So, how did we construct the application?

We used the Microsoft Technology Center here in Reading and worked with the BBC and my own crack team of Microsoft Consulting Services consultants (Paul (who you may have seen on stage), Carl and Shen) to develop the application as a prototype in around a 2-month time frame.

As with most prototyping exercises, there’s a lot of ground that wasn’t covered as the key driver is to ensure the unknowns become knowns.
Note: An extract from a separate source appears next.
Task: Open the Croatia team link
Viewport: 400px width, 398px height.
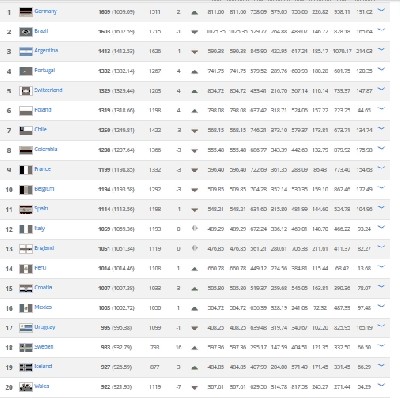Action: point(43,287)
In this case, that meant ensuring the Mesh was capable of supporting the following kinds of scenarios:

  • Silverlight applications working with no issues.
  • Connecting to 3rd party web services (BBC Syndication feeds, Live Messenger Contacts API, etc.)
  • Syncing personal data around chosen devices
  • Consistent experience across chosen devices
  • Online/Offline experience (which means constructing caching services for images (for example))
  • Media transport (moving media into the Mesh, and then to devices for offline viewing)
  • Syncing group data across application instances (and capturing that in relevant ways for overall Mesh experience and iPlayer aggregate information)
  • Some kind of social feedback and recommendation capability (in this case we constructed a social timeline for moods and a mood barometer).

So this was quite a lot to execute on in the constrained time frame, particularly when you consider that we also needed to build a user experience that reflected the existing iPlayer experience.

On top of this the Live Mesh APIs were being actively developed at the same time?

Carl carried out most of the Mesh-based heavy lifting and is looking to follow up some of the work he did with the Mesh APIs specifically as an article for MSDN, so I’ll point to that once it’s complete.

So, checking off the items on this list proved the application viability. Live Mesh really has the potential to change the way we think about experiences across devices, but also how we think about interacting with each other through application experiences.

As Anthony said, “Tomorrow, your friends will tell you what to watch”.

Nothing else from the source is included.